Crece el fuego ante nuestros ojos. Se queman Oaxaca, Veracruz, Chiapas, Michoacán y Morelos. Cada año, el agua se esconde un poco más. El Popocatépetl inhala fuego y exhala calor. El volcán ruge. El fuego también es semilla en la tierra. 

MARZO 

Reyna duerme, estamos sentadas a su alrededor intentando no hacer ruido, hasta que un movimiento en falso la despierta. El cuerpo enfermo irradia el fuego de su sonrisa. Ella es la lumbre que calienta el tránsito hacia la muerte, la vela que se consume mientras honramos su fulgor. Su flama es baja, débil y la cuidamos del viento frío para que se consuma a su propio ritmo. 

Manos amigas revolotean junto a su cama para calentarle la espalda y los pies. A veces pide un masaje, otras una cobija extra o un chile que le avive el gusto por la comida; quienes la cuidan le ofrendamos calor de hogar. Para Reyna sus amigas son lluvia en tiempos de incendio forestal. Al encender una vela sabemos que se va a consumir por completo, aún así insistimos inútilmente en huir de la muerte. 

Reyna Pérez fue llama olímpica, fogata en la noche, antorcha en mano firme y júbilo de volcán. Tras su muerte, el fuego no sólo honra su paso por el mundo, sino que también la convierte en semilla. Brilla en el horizonte su espíritu indomable. 

Fotografía de Sara Bautista


ABRIL

Mientras escribo pienso en Stephanie, una gran amiga que lleva años moviéndose en el bosque al compás de sus zapatillas.

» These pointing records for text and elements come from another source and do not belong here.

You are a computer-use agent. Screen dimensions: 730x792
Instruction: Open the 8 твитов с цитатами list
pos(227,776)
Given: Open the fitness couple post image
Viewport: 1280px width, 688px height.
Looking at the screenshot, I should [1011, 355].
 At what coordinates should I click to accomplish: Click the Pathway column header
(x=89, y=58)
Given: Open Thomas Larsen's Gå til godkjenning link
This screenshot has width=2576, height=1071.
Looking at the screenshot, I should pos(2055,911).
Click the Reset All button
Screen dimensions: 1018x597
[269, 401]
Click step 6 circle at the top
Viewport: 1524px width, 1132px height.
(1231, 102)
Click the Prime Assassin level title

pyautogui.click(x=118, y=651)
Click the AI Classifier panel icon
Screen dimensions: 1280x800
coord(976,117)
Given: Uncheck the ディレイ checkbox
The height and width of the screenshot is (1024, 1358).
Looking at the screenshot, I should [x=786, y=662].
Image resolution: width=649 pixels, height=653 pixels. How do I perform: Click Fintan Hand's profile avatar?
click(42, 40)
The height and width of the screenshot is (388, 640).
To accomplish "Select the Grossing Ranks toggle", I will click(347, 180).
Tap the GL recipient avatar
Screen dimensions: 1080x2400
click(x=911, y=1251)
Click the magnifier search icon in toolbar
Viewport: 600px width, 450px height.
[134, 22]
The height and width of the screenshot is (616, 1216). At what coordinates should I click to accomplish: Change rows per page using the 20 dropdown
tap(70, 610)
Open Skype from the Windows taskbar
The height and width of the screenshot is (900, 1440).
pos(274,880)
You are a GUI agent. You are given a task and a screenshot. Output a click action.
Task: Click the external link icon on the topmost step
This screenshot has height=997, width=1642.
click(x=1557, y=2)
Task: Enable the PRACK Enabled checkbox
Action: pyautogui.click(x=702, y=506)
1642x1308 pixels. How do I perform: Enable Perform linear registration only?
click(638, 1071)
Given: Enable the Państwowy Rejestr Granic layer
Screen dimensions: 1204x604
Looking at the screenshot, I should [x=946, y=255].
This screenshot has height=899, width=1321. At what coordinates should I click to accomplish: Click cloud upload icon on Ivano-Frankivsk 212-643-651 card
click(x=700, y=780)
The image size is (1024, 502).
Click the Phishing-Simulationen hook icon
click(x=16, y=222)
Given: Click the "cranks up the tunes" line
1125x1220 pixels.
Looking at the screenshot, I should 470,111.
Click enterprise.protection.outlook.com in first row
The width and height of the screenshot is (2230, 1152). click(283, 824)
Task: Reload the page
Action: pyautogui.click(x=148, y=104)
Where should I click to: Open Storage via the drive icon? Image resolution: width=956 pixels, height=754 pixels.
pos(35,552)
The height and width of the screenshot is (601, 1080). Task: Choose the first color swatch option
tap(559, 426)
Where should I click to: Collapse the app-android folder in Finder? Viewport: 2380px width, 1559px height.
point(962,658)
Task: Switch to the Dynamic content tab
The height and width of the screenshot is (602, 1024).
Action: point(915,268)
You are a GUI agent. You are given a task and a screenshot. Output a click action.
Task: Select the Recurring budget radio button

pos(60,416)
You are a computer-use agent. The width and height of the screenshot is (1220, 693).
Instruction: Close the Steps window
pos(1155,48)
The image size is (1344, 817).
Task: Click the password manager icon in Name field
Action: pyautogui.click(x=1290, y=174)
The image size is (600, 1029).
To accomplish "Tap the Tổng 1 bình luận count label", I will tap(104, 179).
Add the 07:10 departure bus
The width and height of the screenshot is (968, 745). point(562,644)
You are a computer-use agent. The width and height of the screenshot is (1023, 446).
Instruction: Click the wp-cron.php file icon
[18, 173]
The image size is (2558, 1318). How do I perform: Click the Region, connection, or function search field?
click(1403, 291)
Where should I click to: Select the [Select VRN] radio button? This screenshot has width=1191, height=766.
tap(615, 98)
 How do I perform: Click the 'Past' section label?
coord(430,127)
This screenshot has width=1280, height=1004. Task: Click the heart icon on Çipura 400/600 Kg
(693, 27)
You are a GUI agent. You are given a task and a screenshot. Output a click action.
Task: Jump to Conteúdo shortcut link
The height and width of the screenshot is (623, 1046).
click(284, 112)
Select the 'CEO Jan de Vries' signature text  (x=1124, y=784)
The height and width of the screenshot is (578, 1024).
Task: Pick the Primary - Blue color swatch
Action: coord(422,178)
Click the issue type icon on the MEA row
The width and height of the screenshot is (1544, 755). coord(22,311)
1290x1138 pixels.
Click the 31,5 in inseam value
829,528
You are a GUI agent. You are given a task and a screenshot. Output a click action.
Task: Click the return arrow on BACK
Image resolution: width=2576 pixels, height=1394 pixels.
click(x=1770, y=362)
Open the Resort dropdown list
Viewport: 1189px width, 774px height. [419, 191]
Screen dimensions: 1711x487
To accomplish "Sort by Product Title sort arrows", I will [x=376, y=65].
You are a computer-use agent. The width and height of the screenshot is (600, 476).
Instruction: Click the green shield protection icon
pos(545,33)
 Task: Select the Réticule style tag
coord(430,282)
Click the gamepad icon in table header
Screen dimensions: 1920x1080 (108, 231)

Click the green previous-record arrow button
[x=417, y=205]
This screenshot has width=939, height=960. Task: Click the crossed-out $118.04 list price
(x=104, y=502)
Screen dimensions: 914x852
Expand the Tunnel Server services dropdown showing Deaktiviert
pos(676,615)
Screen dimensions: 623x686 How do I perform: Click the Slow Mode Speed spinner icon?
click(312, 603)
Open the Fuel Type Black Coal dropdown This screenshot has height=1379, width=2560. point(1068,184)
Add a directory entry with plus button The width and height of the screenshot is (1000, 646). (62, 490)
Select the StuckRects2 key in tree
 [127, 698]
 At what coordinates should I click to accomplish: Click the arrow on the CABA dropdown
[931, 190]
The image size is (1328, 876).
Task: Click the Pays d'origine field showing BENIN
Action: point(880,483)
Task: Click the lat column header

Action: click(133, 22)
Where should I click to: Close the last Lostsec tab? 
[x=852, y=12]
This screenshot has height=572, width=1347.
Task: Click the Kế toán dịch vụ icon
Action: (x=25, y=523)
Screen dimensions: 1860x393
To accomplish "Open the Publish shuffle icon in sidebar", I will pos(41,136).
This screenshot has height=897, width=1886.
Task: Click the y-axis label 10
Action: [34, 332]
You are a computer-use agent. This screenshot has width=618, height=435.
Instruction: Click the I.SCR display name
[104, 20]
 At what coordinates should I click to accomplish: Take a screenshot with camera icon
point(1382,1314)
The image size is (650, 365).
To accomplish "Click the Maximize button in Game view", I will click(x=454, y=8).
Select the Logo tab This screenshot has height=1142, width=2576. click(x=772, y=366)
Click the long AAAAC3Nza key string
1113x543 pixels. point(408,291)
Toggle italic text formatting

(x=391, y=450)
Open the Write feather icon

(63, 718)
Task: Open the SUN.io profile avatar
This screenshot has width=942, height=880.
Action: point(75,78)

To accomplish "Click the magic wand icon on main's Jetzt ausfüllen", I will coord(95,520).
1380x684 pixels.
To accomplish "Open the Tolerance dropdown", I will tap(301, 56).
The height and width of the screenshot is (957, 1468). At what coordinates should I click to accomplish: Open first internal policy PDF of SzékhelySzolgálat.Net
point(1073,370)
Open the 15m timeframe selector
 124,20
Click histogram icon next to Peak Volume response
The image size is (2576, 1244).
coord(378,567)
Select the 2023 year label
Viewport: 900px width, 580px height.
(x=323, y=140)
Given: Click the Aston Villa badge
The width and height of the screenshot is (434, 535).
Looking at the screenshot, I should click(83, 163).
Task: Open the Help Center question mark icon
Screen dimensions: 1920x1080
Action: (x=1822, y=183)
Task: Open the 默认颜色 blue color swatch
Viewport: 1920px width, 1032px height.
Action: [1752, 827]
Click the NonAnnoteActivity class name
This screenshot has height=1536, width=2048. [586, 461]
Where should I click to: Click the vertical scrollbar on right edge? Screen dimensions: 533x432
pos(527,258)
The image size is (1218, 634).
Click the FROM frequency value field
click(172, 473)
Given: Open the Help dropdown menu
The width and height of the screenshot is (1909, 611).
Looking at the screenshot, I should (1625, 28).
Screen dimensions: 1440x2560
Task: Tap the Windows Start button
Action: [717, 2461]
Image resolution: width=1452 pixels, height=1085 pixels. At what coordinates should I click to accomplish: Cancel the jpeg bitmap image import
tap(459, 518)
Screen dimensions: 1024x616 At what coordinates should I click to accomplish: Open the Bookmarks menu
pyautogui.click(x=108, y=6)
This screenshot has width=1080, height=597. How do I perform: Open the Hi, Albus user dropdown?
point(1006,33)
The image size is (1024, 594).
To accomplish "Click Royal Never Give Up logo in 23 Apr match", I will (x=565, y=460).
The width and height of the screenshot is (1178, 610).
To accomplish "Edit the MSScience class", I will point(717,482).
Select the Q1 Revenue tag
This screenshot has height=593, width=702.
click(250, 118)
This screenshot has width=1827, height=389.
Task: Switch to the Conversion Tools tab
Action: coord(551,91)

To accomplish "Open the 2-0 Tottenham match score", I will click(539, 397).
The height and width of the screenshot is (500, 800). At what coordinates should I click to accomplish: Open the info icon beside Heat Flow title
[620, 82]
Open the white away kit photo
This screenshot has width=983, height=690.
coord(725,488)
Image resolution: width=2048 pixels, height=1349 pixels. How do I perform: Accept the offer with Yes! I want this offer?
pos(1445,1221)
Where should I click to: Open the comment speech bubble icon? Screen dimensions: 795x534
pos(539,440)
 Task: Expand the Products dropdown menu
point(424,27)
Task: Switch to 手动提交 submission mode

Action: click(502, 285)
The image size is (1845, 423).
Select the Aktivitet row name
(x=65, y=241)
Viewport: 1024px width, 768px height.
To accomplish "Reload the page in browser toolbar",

La imagino con el pelo desarreglado, cansada y sonriente recorriendo las montañas gallegas. Los cerros mantienen su fuego encendido. Me gusta pensar que su andar también le da vida a la montaña como una danza que nace libre alrededor de la hoguera. Quiero creer que cuando el corazón de mi amiga resuena fuerte, la montaña la escucha plácida. Imagino que son antorchas iluminando el sendero de otros peregrinos. El fuego nace de un abrazo, su calor es remanso en época de lluvia.  

Hay fuegos que no podemos dejar de mirar, permanecemos inmóviles ante ellos deseando inventar palabras para nombrar su belleza.